Project: Capture Data from Scanned Forms

This scenario demonstrates how to capture data from scanned forms saved as image files using OCR (optical character recognition) technology.

For information about the OCR Picture object that will be used throughout this project, see Advanced Picture Object.

The procedure presented in this tutorial is only appropriate for forms that have been scanned as images, such that the data entered onto the form is not available digitally. For a project that demonstrates capturing data from forms that were filled electronically using a PDF reader, see Project: Write Data from PDF Forms into Excel.

Scenario Overview

In this scenario, a workflow is created to read data from PDF forms that were filled in by hand and then scanned and saved as image files (.jpg).

The workflow will capture the form data from all scanned forms located in a specific folder. It will then display the captured data in a callout.

Download Project Files

  1. Download the project files here.

  2. Unzip the downloaded file.

  3. Download the sample scanned forms here, unzip, and save them to c:/temp/forms.

Prerequisites

This project requires that NICE Advanced OCR be installed. See Install NICE Advanced OCR.

Recommended Implementation Approach

The solution demonstrated follows the steps below:

  1. Examine different methods of capturing text from forms saved as images.

  2. Load a template form into an Advanced Picture object using the Load Image from File method.

  3. Analyze the text returned when capturing all text from a form using the Get Text from Image method. Identify the static and dynamic texts around each field to be captured.

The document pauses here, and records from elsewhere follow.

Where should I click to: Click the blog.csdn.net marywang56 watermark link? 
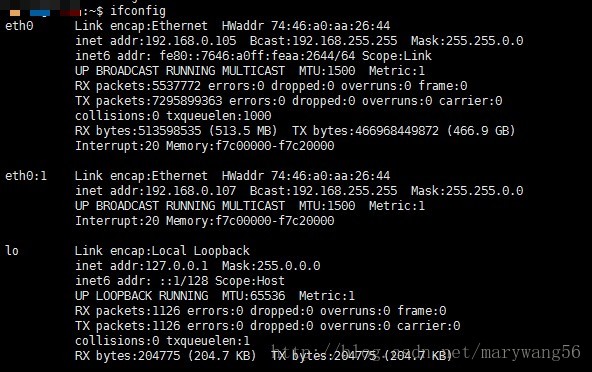point(426,352)
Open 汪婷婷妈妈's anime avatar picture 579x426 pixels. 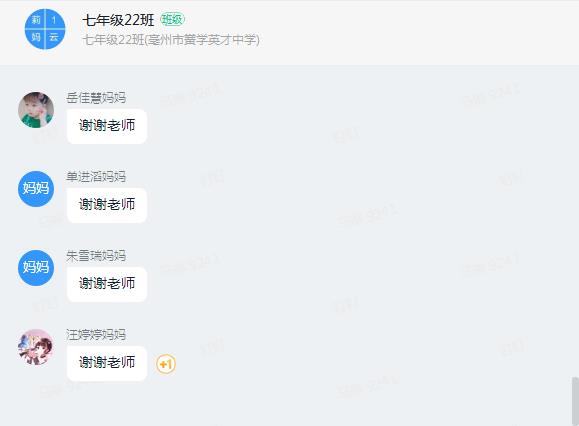coord(36,347)
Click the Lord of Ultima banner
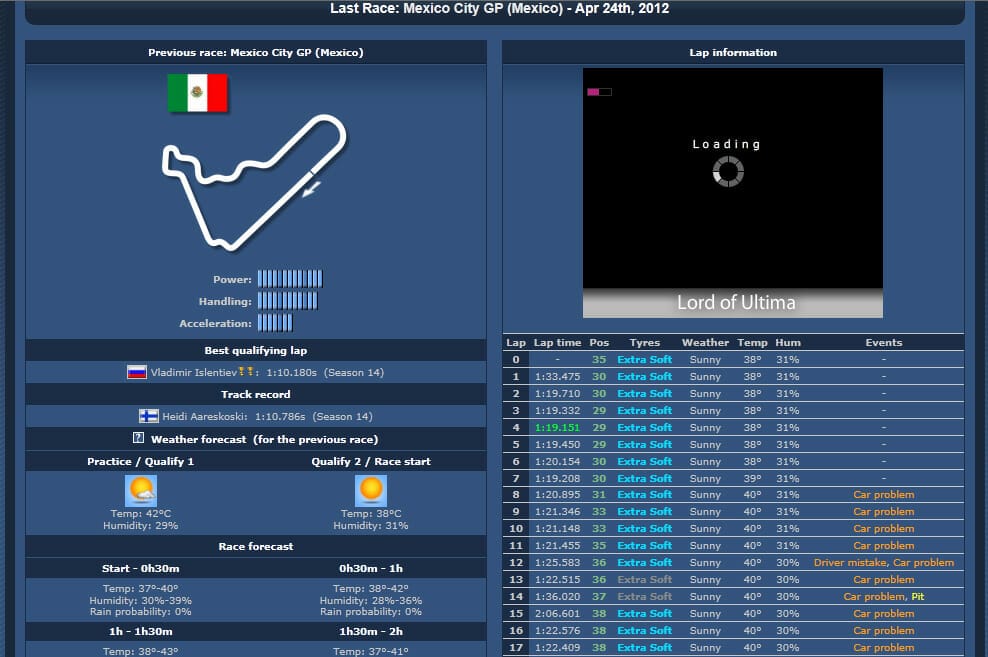 [733, 302]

  4. Create a user-defined function to return the text between specified static and dynamic texts using regular expression functions.

  5. Create a list of all images in a folder using the Get File Information from Folder function from the File built-in service.

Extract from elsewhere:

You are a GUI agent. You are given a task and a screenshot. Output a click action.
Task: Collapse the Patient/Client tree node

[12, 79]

  6. Create a user-defined type called Contact to store all details from a single form.

  7. Cycle through those image files. For each file:

    1. Load the image into an Advanced Picture object using the Load Image from File method.

    2. Capture all text from the image using the Get Text from Image method.

    3. Remove unwanted codes from the text using the Replace Subtext function from the Text built-in service.

    4. Read all required fields from the form using the user-defined function created earlier.

    5. Populate a list variable of type Contact with all the data retrieved.

  8. Build a callout that includes a dynamic table that is linked to the list variable of type Contact, to display the data retrieved from all forms.

The procedure is demonstrated in the following video.

The video is divided as follows:

Time Section
0:00 Start
0:32 Analysis & Alternatives
2:23 Analyze the Form
10:32 Create a User-Defined Function for Regex Searches
15:20 Prepare Variables
16:48 Build the Solution Workflow
22:50 Build a Callout